In the hours after last summer’s white power rally in Charlottesville, Va., erupted into violence, the planners of the protest mounted a defense: While much of the country may have found their racist chants and Nazi iconography deplorable, they claimed that they had a First Amendment right to self-expression, and that none of the bloodshed was actually their fault.

Six months later, that narrative of blamelessness, which started on the airwaves and the internet, is now being tested in the courthouse. In a direct assault on the so-called alt-right movement, a sprawling lawsuit contends that the leaders of the Charlottesville gathering engaged in a conspiracy to foster racial hatred, and are legally responsible for the 30 injuries and the death of a woman, Heather Heyer, that occurred.

“There is one thing about this case that should be made crystal-clear at the outset,” the suit maintains. “The violence in Charlottesville was no accident.”

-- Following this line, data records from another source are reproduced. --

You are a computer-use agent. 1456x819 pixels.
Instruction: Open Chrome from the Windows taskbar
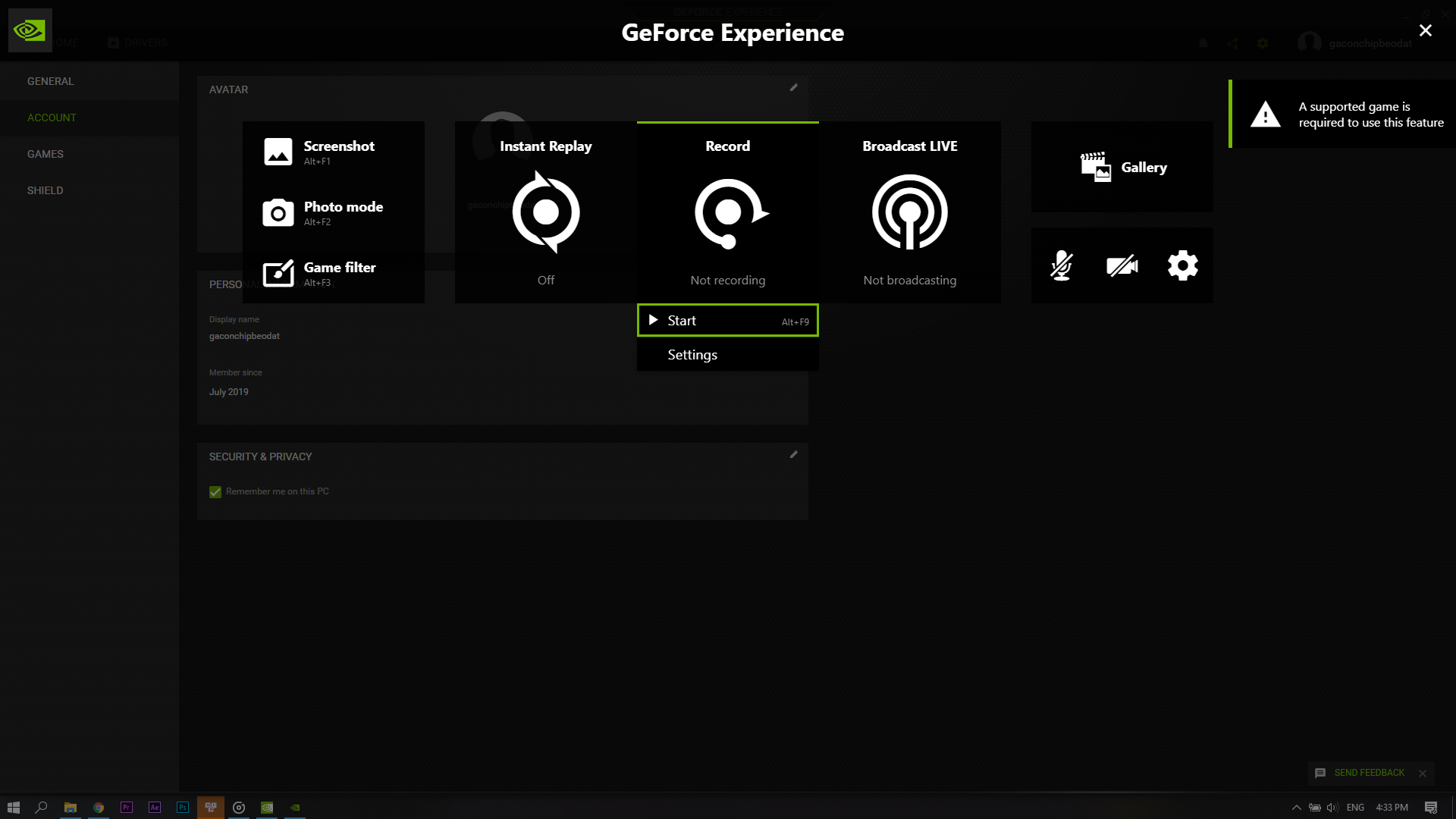(x=99, y=808)
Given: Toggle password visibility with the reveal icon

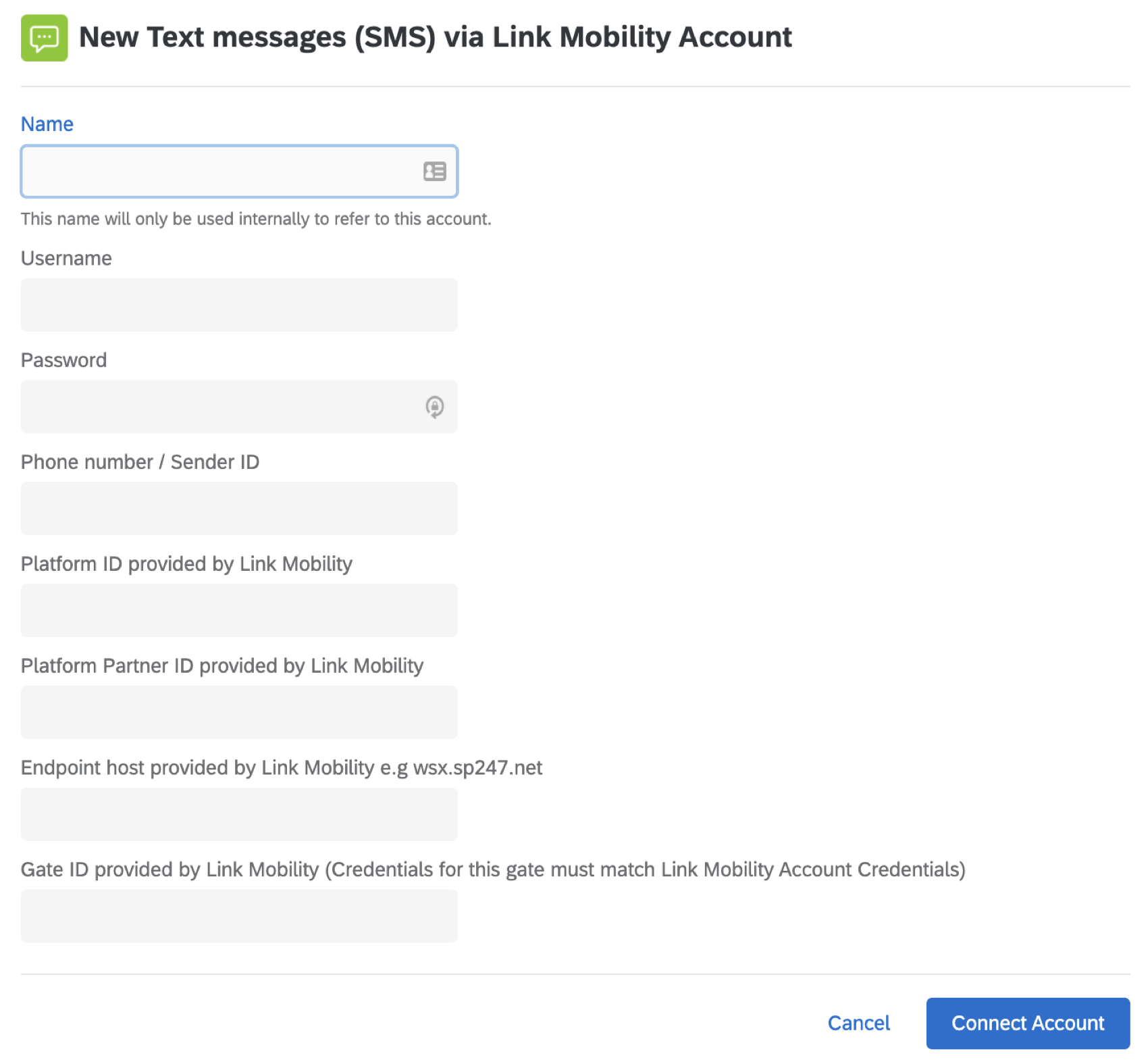Looking at the screenshot, I should point(434,407).
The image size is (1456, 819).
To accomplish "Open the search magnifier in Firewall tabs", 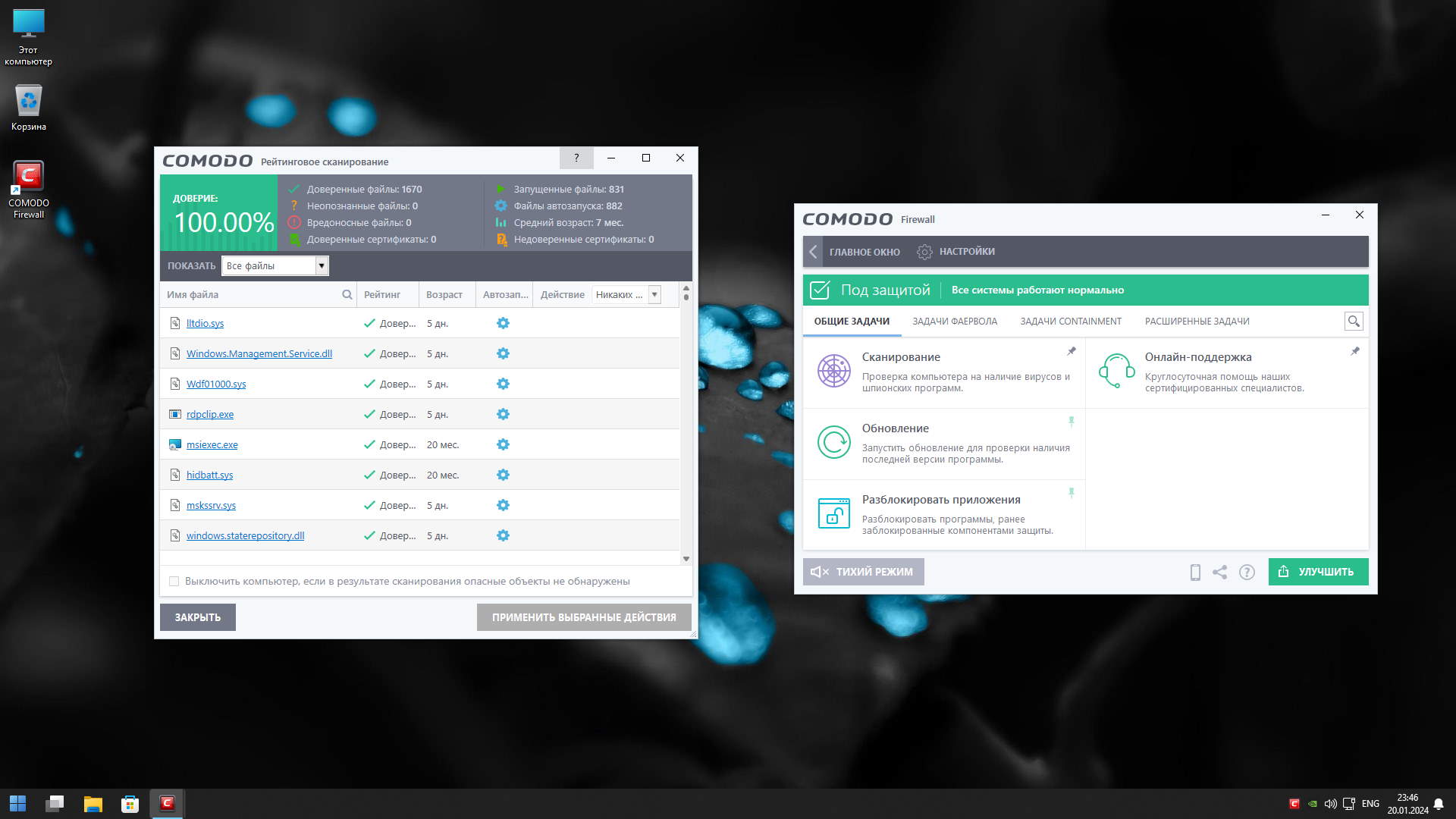I will [x=1354, y=322].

The case, known as Sines v. Kessler, was filed in October in Federal District Court in Charlottesville, and reached a crucial stage two weeks ago when the 15 individual defendants and the groups they represent finished filing motions to dismiss the case. In hundreds of pages of impassioned argument, the court submissions indicate that a bitter legal battle will soon be underway.

The article reviews the conspiracy to cause violence in Charlottesville:

Among the lawsuit’s oddities is that well before the case was filed, a body of evidence was already public that at least seemed to suggest a conspiracy. In advance of the rally, several of its leaders blithely posted instructions for the protest on their social media accounts, including Facebook, Twitter and a chatting application called Discord. On Aug. 10, the day before the march, someone leaked a trove of messages from Discord to the alternative media website Unicorn Riot, which ultimately published them online without naming the source.

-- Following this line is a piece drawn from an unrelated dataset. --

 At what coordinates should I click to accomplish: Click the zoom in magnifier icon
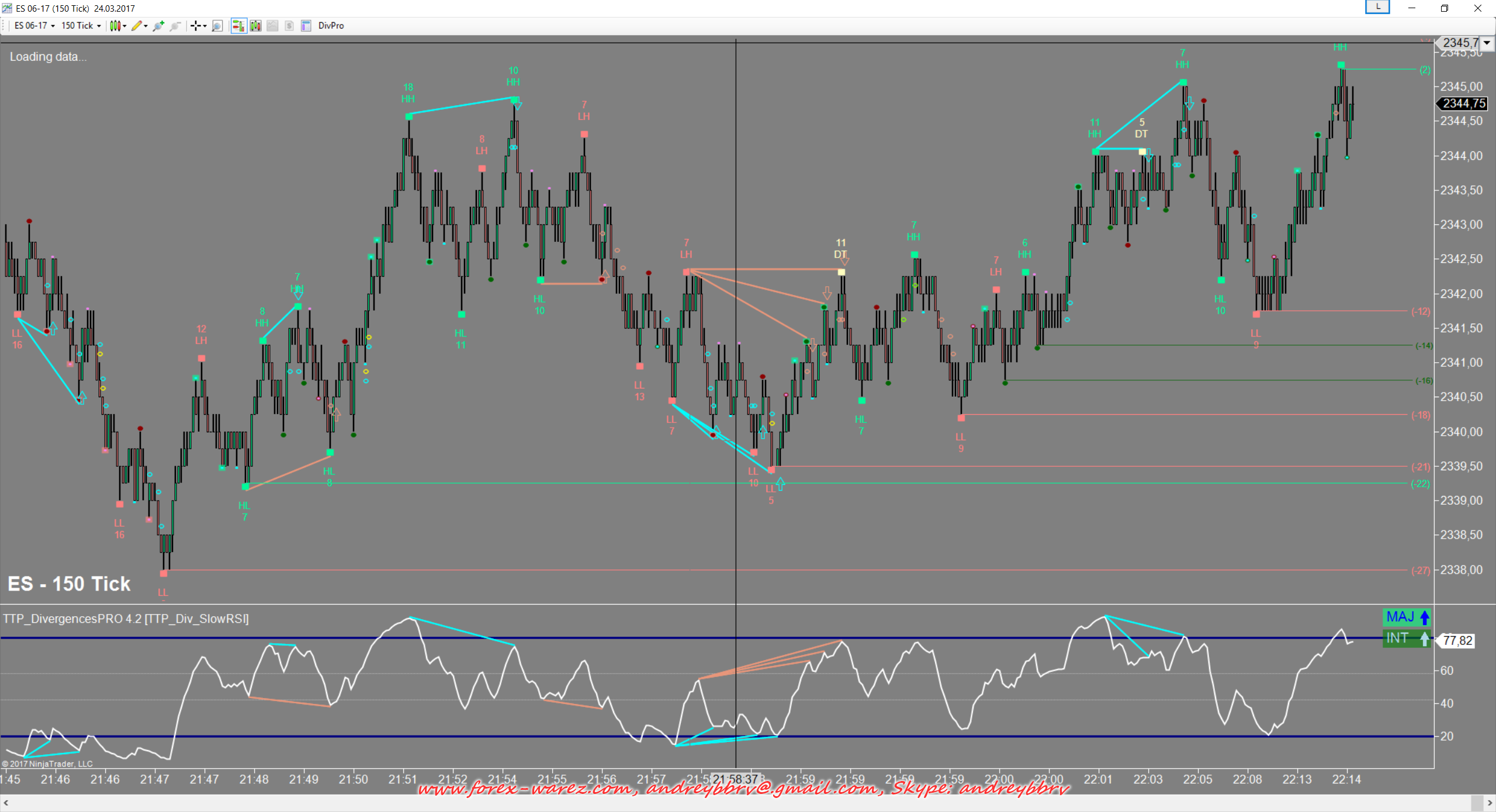coord(158,26)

[Robbie] Kaplan called those leaked communications “a lawyer’s gift,” and she used them in drafting her complaint. They seemed to show a Discord channel for the rally filled with calls for violence.

“I’m ready to crack skulls,” one person wrote. Others said they planned to go to Charlottesville with wrenches, pipes and wooden sticks. One man claimed he was going with a cache of rifles that “will shoot clean through a crowd at least four deep.”

Board Member Dmitri Mehlhorn explained why IFA is funding the case:

In a different political climate, Mr. Mehlhorn said, the Justice Department’s civil rights division might have investigated and sued the planners of the Charlottesville protest.

But, he added, “These days, we do not expect the Justice Department or government lawyers to pursue any of these actions.”